As the Minister said, there is also a serious risk of juries being intimidated-in fact, they are being intimidated from time to time-and it is even more difficult to bring witnesses to court, because they, too, are at serious risk of intimidation due to the family structure of the little Province, where everybody knows everybody, criminal gangs operate in particular communities and it is extremely hard to find witnesses to come forward. I met some potential witnesses after the young police constable was killed in Craigavon. I was there the morning after. It is easy to understand that attitude when you stand on the ground, see the sight-lines and know who lives there.
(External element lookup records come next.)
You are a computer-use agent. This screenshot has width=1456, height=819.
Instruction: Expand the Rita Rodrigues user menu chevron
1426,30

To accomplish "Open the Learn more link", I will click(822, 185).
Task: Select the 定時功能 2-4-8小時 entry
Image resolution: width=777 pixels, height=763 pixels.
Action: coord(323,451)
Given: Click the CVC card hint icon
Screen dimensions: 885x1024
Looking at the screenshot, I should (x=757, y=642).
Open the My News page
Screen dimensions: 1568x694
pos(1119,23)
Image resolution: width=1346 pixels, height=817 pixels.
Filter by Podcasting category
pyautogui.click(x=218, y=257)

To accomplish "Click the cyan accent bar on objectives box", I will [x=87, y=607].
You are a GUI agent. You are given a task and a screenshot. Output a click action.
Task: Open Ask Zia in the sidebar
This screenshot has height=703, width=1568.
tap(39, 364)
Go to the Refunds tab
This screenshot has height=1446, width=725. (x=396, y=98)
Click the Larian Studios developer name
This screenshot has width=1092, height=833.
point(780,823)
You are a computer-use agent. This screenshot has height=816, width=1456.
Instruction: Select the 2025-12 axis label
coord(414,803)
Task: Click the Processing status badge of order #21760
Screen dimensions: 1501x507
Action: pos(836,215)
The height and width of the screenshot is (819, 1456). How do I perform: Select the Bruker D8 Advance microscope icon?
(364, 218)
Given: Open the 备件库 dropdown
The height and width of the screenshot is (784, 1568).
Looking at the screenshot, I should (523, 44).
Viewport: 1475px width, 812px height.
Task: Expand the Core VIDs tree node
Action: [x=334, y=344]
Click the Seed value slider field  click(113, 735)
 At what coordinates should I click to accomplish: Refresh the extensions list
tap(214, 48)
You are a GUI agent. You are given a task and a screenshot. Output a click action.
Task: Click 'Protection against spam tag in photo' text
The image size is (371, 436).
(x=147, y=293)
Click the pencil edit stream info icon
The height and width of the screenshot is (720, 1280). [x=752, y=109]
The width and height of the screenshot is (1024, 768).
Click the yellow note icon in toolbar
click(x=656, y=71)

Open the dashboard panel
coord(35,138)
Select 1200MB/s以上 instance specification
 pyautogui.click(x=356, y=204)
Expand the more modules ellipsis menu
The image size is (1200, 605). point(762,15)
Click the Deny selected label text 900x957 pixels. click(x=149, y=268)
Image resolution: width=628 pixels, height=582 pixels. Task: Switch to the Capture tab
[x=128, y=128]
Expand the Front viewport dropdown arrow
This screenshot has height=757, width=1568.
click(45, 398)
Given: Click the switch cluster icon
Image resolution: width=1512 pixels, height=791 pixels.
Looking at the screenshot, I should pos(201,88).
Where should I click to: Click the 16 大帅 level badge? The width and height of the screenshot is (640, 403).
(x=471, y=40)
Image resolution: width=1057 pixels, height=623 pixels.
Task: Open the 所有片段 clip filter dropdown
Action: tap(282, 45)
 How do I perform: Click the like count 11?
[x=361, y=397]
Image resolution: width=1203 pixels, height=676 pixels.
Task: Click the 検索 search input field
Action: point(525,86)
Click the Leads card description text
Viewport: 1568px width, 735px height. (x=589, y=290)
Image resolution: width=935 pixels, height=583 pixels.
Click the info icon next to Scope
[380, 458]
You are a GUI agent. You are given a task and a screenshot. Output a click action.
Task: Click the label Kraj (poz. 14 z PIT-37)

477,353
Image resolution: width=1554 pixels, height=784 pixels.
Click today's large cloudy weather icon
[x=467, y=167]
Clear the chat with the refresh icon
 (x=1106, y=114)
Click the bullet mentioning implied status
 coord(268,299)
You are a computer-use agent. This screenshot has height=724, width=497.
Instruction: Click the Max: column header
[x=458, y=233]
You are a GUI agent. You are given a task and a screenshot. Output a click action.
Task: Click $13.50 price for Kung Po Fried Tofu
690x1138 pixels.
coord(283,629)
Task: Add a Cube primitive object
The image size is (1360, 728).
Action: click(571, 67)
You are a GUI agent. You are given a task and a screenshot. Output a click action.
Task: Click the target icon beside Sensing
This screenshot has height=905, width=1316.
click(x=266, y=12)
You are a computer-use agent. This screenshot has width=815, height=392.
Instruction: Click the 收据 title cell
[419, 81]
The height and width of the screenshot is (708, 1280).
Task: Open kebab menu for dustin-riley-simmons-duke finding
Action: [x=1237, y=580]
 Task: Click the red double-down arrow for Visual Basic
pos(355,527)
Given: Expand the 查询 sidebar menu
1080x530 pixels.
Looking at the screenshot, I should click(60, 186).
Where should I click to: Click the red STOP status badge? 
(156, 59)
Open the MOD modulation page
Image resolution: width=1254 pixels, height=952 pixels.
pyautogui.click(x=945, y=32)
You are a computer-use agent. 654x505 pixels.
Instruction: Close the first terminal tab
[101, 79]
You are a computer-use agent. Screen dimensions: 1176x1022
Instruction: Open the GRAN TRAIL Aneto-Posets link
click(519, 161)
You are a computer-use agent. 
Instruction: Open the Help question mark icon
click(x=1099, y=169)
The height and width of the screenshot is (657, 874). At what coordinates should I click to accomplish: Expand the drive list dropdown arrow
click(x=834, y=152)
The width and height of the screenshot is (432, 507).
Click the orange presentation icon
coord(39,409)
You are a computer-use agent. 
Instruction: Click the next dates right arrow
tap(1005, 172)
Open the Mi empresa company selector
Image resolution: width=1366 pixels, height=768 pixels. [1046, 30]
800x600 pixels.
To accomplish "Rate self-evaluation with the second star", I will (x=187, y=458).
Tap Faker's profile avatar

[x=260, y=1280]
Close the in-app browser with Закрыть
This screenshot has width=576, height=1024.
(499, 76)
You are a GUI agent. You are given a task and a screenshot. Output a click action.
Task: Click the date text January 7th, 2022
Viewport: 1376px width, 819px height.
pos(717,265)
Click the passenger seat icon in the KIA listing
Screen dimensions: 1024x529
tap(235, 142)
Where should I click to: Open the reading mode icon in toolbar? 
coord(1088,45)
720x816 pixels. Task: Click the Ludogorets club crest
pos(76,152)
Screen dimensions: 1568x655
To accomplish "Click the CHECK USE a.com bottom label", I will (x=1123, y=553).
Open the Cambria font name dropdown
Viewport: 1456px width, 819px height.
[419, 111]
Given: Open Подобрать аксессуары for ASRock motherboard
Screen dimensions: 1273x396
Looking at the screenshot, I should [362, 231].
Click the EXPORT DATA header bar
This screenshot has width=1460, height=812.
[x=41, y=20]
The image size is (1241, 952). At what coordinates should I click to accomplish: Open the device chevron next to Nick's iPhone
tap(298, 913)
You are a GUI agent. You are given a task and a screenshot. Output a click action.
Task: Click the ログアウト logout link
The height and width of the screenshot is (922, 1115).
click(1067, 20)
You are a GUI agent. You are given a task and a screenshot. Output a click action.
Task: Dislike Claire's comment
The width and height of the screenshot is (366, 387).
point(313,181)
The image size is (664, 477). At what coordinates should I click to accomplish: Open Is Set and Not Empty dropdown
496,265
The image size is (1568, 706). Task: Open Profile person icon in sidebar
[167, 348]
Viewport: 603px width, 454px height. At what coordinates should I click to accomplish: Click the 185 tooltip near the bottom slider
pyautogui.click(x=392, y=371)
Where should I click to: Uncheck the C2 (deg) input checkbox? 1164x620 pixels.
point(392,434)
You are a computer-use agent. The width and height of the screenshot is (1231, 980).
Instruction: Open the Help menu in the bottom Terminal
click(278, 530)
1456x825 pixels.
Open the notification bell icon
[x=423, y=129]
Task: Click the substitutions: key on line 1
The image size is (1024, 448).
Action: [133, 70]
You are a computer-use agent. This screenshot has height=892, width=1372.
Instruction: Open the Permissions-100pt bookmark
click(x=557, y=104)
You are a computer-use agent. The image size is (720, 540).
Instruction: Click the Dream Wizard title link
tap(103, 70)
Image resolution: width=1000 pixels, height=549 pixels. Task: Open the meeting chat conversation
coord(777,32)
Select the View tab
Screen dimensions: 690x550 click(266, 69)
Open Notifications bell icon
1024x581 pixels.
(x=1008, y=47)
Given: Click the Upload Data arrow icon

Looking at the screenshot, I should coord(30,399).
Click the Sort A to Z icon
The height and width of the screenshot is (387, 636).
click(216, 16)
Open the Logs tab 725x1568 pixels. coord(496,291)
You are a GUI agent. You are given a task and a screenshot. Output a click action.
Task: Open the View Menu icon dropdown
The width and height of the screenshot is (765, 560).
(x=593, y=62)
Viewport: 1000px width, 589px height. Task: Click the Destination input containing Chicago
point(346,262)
If I was in one of those houses near to where that poor young man was killed, I would not be too keen to go into court as a witness and say, "I saw Bloggs; that was him". I am making the Government's case here, in outlining where I believe there is a need to continue, sad as it is, with what I call the Diplock, or non-jury, courts.

What is perhaps more worrying and more interesting is something that I have not actually read, but my noble friend Lord Trimble told me about it. In today's Irish Times it is reported that the Republic of Ireland, or Ireland as it is now correctly known, is also debating in both Houses of the Dail a proposal to bring in non-jury trials. That is for similar problems to those we have in the north. Much as I would love to see non-jury trials come back to my Province in the next year or two, by the time this order runs out, it depresses me to think that it will not happen. Therefore, I must support the Government's action in extending the Act.

4.45 pm

Baroness Harris of Richmond: I, too, thank the noble Baroness for introducing this order in her usual clear and precise way. I want also to place on the record my thanks for the meeting yesterday with the Northern Ireland Office. The officials were extremely helpful and we had a useful exchange of views and ideas. However, it is frustrating and disappointing that the Government did not hold a full public consultation on the immensely important extension of this order.

The noble Baroness referred to a light-touch review being undertaken. It means that neither this Committee nor anyone else in Parliament can scrutinise the basis on which the Secretary of State has taken the decision to extend these provisions.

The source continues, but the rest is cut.